Sally Buzbee, AP executive editor, to receive 2019 William Allen White National Citation
LAWRENCE — Sally Buzbee, executive editor of The Associated Press news agency, has been selected to receive the 2019 William Allen White Foundation National Citation. The award, which recognizes individuals for outstanding journalistic service, comes from a vote of the trustees of the William Allen White Foundation, which is named in honor of White.
Buzbee, a 1988 graduate of the University of Kansas William Allen White School of Journalism & Mass Communications, will accept the award on William Allen White Day, which is April 11. Buzbee’s speech, set for 3 p.m. in the Woodruff Auditorium in the Kansas Union, is free and open to the public.
As executive editor and senior vice president of the AP, Buzbee oversees the news service’s global operation, which includes journalists in more than 254 locations in 100 countries.
“Sally Buzbee is an inspiration to journalists throughout the world, and her alma mater is particularly pleased with her selection as this year's recipient,” said Ann Brill, dean of the School of Journalism. “Her dedication to thorough and contextual information is a great example to our students, as is her support of local news media.”

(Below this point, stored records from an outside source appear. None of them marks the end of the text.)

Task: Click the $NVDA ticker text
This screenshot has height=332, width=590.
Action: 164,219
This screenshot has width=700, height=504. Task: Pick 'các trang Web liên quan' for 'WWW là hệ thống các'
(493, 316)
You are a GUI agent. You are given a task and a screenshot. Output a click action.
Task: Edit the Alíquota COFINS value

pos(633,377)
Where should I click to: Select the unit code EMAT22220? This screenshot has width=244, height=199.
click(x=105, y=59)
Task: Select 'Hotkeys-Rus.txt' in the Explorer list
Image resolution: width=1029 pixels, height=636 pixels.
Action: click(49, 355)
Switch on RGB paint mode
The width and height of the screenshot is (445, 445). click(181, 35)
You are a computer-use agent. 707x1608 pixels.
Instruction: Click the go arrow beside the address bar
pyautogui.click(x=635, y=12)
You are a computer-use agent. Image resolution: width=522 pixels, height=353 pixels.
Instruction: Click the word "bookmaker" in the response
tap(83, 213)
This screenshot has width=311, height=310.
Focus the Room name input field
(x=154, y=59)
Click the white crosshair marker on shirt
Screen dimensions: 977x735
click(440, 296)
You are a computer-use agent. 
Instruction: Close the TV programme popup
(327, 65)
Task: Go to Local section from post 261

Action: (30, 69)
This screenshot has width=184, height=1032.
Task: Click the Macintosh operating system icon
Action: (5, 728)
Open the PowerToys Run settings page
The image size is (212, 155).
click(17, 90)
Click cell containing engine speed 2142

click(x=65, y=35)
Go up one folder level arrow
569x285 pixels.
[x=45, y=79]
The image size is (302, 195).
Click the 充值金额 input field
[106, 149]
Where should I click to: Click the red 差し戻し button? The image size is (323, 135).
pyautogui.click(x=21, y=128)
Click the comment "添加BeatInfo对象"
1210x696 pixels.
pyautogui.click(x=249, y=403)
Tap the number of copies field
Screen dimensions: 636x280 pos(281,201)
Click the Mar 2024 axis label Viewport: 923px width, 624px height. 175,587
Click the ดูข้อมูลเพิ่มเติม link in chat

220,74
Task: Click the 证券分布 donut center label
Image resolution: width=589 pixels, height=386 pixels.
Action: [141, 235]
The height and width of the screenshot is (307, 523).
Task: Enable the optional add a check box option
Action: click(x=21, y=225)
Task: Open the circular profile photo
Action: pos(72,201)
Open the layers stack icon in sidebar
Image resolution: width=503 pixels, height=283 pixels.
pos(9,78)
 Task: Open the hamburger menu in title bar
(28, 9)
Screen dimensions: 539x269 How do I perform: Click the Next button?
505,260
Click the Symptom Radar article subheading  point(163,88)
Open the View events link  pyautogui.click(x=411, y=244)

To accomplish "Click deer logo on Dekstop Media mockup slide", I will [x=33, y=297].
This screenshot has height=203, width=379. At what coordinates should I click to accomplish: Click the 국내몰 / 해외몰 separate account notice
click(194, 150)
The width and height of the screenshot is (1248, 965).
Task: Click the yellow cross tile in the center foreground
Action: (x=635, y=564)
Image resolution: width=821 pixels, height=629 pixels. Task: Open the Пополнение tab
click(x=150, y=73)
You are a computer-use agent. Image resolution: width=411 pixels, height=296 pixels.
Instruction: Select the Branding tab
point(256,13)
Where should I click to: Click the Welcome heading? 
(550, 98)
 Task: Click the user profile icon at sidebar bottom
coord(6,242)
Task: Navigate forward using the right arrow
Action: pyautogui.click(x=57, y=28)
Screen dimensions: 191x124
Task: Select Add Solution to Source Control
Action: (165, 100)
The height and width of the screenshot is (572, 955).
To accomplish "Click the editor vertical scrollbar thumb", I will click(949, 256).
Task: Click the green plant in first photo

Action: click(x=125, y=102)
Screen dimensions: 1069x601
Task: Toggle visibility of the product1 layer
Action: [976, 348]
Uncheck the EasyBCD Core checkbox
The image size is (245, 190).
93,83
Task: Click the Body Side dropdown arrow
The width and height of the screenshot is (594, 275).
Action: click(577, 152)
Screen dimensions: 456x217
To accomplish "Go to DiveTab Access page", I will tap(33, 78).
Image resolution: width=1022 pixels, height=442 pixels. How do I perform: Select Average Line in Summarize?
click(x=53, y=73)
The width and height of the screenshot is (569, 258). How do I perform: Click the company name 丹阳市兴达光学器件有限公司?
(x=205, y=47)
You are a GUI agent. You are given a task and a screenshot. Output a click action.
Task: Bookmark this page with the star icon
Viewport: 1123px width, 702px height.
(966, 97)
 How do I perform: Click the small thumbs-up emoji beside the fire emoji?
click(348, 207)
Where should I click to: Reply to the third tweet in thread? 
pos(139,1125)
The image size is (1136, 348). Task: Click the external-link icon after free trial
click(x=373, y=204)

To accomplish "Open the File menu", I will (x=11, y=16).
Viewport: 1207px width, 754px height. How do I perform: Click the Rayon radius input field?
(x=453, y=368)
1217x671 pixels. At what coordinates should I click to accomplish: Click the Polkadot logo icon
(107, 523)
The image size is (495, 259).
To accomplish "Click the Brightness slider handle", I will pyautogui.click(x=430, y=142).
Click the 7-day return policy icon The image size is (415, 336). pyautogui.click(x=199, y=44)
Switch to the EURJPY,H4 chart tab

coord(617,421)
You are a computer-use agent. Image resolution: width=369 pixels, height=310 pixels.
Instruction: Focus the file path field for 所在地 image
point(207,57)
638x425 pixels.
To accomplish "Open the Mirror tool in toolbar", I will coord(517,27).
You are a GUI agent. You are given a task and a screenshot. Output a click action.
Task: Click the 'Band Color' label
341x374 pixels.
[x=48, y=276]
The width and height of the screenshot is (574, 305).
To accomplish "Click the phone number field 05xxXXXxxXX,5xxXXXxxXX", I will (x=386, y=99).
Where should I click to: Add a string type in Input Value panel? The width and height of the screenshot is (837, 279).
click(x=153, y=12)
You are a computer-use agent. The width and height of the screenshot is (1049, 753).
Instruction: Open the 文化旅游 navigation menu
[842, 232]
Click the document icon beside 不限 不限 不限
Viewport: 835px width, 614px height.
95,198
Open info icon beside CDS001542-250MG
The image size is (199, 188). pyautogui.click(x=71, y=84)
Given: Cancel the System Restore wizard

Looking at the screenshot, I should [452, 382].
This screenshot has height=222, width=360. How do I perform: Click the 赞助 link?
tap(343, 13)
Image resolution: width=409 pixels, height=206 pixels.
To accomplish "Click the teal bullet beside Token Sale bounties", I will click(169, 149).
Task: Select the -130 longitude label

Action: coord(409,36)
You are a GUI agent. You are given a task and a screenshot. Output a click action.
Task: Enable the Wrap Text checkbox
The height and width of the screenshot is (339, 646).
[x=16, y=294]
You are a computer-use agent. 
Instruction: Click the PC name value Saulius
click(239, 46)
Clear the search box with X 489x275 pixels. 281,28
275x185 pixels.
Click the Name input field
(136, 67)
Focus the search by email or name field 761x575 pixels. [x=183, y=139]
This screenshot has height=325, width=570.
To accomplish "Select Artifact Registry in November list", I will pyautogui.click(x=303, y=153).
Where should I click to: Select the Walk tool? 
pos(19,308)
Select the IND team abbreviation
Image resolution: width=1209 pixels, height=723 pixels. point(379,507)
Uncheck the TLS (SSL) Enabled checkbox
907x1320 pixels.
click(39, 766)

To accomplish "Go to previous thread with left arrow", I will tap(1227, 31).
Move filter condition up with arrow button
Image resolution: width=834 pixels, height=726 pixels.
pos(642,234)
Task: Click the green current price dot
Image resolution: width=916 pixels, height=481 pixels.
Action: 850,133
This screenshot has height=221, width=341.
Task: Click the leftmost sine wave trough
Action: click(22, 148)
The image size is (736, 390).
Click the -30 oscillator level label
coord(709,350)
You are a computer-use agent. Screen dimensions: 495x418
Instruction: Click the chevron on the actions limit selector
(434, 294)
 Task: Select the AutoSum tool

Buzbee, who graduated from high school in Olathe, joined the AP in 1988 as a reporter in Topeka, then worked as a correspondent in San Diego. In 1995, she moved to the Washington bureau and reported on education and politics. She eventually became assistant chief of bureau, overseeing foreign affairs and national security coverage.
In 2004, she became AP's Middle East editor, directing coverage across 16 countries including coverage of the Iraq War, Iran’s nuclear ambitions, wars in Gaza and Lebanon, the Darfur crisis and tensions in the Gulf.
In early 2010, she was promoted to deputy managing editor in charge of expanding AP's Nerve Center in New York, created to collaborate on comprehensive coverage with regional and department leaders around the world. Later that year, she was named Washington bureau chief, where she oversaw coverage of the 2012 and 2016 presidential elections, the White House, Congress, the Pentagon, polling and the bureau's investigative team, which in 2012 won a Pulitzer Prize for investigative reporting on the New York police department’s surveillance of Muslims.
In addition to her journalism degree from KU, she has a Master of Business Administration degree from Georgetown University. She has two daughters. Her husband, John, who died in 2016, was also a graduate of the KU journalism school.
Other notable recipients of the William Allen White Foundation National Citation include Cokie Roberts, Leonard Pitts Jr., Paul Steiger, Gerald Seib, Candy Crowley, Seymour Hersh, John Carroll, Walter Cronkite, Arthur Sulzberger Jr., Helen Thomas, Charles Kuralt, Bernard Shaw, Bob Woodward, Molly Ivins, Gordon Parks, Bob Dotson and Frank Deford. A complete list of recipients is at www.journalism.ku.edu.
The William Allen White Foundation was founded in 1945, one year after the Kansas Board of Regents established the William Allen White School of Journalism & Mass Communications at KU. The William Allen White Foundation has been recognizing outstanding journalists since 1950, but the first National Citation medallions were awarded in 1970.